Let’s go!

Universe

This past week was GitHub Universe. Local SF Hubbers were invited to volunteer and I did: I worked the info booth and the swag shop. It was nice meeting lots of other local Hubbers that don’t regularly frequent the office.

Performance Review Season

It’s here again. As a manager, I have a template for how I like to receive self-reflections that I’ve been dragging around with me for the past 15 (?!) years.

  1. Laundry list all of your projects, contributions, and accomplishments during the time period [if this seems difficult, have some sympathy for your manager]
  2. What future growth areas (lined up in phrases from the Career Ladder) would you like to focus on developing?
  3. What specific project/work opportunities exist (or you’d like to create) that would help you develop the growth areas you described in the previous question? (or you would really, really want to work on).

And then it’s a matter of trying to shoe-horn those questions into the invariably slightly different organizational template. I wrote up a big document for my reports.

Here’s what I drafted for myself on the opportunities question:

Improve predictability of team output. I would like to better develop a proactive ability to predict team output. Two focuses:

  • Tactical Planning: Improving my short/medium-term project management skills to improve how work is defined, broken down, and scheduled with target dates.
  • Strategic Planning: Planning and championing high-impact projects that would be engaging for both the team and engineering leadership.

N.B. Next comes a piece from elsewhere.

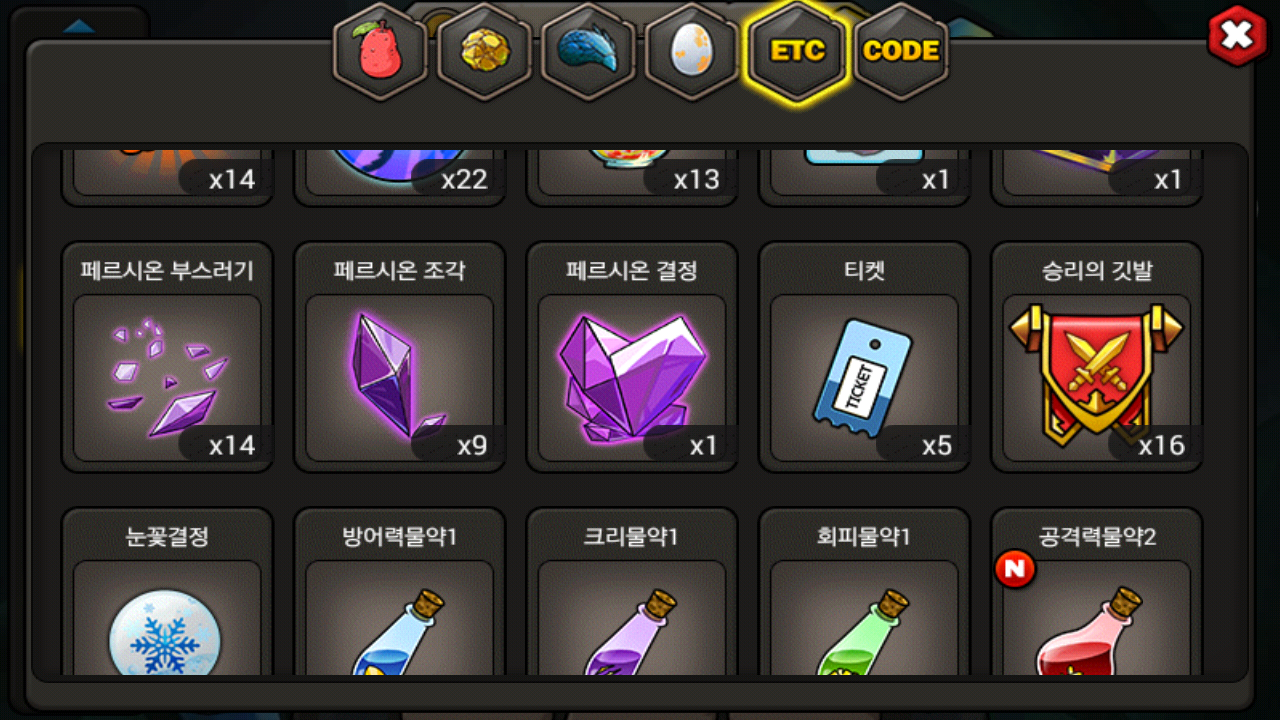Choose the 페르시온 결정 crystal cluster
Screen dimensions: 1280x720
(x=632, y=357)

The end result of this, in addition to expanding impact, is growing the Ruby Architecture team and ensuring there is sufficient capacity (and buffers) for our core Areas of Responsibility.

Further develop “out”-ward communication. Improve my ability to brief and influence across teams and leadership at GitHub. Particularly focused on reinforcing the position and importance of Ruby and Rails within GitHub.

What is “Platform”

In my new department, UI & Monolith Platform, all of my sibling teams are platform, but look very different. We’ve been working on a document to share with the rest of the Engineering team about what we would say we do here. As part of that, I’ve been thinking about Maturity Models as an explanation for why our teams look so different. Some teams are early, where they’re still focused on adoption and “fit”, and other teams, like mine, that are so mature that I think our internal consumers are not always fully aware that they’re using the platform we’ve built with huge intention.

A universal playbook

The past week at Universe, continually responding to the question “oh, what do you do?”, has helped me reflect on what I’m working towards. And realizing it feels like the same playbook I’ve run at other jobs. Lots more to it than this, but man, write your end-to-end tests people.